I have a situation similar to this question:
Share Large, Read-Only Numpy Array Between Multiprocessing Processes
Except for one significant difference that I definitely would like the entire array to live in RAM. To restate though for clarity:
I would like to share a fairly large numpy array between multiple processes, read-only, and keep the entire array in RAM to get the absolute best performance. A linux-only solution is fine. I'd also like this to work in a production environment, so would rather avoid bringing dependencies on research-oriented packages, or doing anything hacky.
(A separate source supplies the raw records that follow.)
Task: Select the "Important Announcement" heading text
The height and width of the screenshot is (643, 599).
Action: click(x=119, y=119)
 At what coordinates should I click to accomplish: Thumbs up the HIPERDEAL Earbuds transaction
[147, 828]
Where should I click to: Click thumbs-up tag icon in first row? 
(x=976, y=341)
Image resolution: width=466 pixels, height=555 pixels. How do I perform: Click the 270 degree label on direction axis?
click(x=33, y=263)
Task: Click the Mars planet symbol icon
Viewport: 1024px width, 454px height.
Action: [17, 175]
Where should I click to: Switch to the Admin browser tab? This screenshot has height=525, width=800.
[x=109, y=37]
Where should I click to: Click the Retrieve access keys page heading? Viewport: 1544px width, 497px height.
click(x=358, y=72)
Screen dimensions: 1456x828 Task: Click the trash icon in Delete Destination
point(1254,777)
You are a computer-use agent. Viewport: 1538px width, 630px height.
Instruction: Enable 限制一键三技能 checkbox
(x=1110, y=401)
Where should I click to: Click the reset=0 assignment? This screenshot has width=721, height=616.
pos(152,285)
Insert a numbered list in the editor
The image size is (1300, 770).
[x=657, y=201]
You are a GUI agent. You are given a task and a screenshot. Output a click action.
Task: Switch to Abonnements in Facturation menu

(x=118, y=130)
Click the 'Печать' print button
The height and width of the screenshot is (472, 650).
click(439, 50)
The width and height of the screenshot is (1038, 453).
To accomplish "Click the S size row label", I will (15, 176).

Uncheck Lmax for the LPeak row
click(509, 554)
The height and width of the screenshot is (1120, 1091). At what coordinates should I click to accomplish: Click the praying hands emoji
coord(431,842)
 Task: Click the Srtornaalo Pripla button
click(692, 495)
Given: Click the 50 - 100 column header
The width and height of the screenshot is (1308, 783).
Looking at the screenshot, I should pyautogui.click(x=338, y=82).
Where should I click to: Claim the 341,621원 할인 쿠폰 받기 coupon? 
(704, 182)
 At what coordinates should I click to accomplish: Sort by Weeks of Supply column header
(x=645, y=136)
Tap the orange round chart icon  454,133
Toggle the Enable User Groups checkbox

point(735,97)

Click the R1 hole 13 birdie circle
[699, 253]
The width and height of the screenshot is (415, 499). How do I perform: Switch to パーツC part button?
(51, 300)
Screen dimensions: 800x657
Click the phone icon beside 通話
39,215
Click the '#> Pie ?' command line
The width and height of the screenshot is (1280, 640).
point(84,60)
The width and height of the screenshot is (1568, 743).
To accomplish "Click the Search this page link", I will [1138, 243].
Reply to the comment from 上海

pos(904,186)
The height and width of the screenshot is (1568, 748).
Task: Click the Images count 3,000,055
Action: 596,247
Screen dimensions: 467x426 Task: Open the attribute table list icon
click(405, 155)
For this scenario, it seems to me that the numpy-sharedmem
style approach is overkill. The approaches that still stand out are:
Suggested in the other thread here, would be to keep the array as a global variable and simply
fork()
. This seems like it would be as fast as possible. Would multiple processes end up competing over the shared memory pages in any way, or interfering with each other's caching in some way which would introduce some overhead versus a single-process scenario?I'm leery of this method though due to comments like this one. It also may be inconvenient to try to use
fork()
in my multiprocessing environment (I am most likely going with Twisted at this point).While numpy's built-in memory mapping was brought up in the other thread, it was apparently geared toward arrays bigger than main-memory. I don't believe I've seen the following possibility discussed on stackoverflow: why not just place the npy file into a ramdisk and mmap it (
mmap_mode='r'
) for easy and stable read-only in-memory shared numpy arrays?What are the performance considerations here? Is it much different than the
fork()
method, or a true shared-memory approach likenumpy-sharedmem
for example? How much overhead is incurred by the mmap layer in numpy? When the npy file is placed on the ramdisk does contiguity matter much? Is cache locality affected? Is there going to be any contention between processes?
I am leaning towards option 2 for the stability factor alone, but would like to understand the possible performance differences, and to understand why mmap+ramdisk might be a quick and easy solution for many applications similar or not so similar to mine.